[Stored data entries]
= = = = = = =

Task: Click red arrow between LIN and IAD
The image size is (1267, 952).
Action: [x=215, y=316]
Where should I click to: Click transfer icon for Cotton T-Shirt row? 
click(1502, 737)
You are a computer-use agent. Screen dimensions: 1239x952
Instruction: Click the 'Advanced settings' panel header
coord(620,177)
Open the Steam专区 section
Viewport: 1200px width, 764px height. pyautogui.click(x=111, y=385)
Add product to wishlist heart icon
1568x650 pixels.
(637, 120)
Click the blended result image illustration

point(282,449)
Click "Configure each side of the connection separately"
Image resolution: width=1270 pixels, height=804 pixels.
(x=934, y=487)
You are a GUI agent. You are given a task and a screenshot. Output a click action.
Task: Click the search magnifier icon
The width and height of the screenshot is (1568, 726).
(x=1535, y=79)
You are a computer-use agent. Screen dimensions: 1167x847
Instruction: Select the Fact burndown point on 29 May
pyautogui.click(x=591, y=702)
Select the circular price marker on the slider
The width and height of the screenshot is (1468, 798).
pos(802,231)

= = = = = = =

● **INSTRUCTIONS TO FOLLOW**
The records above must be retyped in full, exactly.

● **RESPONSE TO THIS TASK**
Task: Click red arrow between LIN and IAD
The image size is (1267, 952).
Action: [x=215, y=316]
Where should I click to: Click transfer icon for Cotton T-Shirt row? 
click(1502, 737)
You are a computer-use agent. Screen dimensions: 1239x952
Instruction: Click the 'Advanced settings' panel header
coord(620,177)
Open the Steam专区 section
Viewport: 1200px width, 764px height. pyautogui.click(x=111, y=385)
Add product to wishlist heart icon
1568x650 pixels.
(637, 120)
Click the blended result image illustration

point(282,449)
Click "Configure each side of the connection separately"
Image resolution: width=1270 pixels, height=804 pixels.
(x=934, y=487)
You are a GUI agent. You are given a task and a screenshot. Output a click action.
Task: Click the search magnifier icon
The width and height of the screenshot is (1568, 726).
(x=1535, y=79)
You are a computer-use agent. Screen dimensions: 1167x847
Instruction: Select the Fact burndown point on 29 May
pyautogui.click(x=591, y=702)
Select the circular price marker on the slider
The width and height of the screenshot is (1468, 798).
pos(802,231)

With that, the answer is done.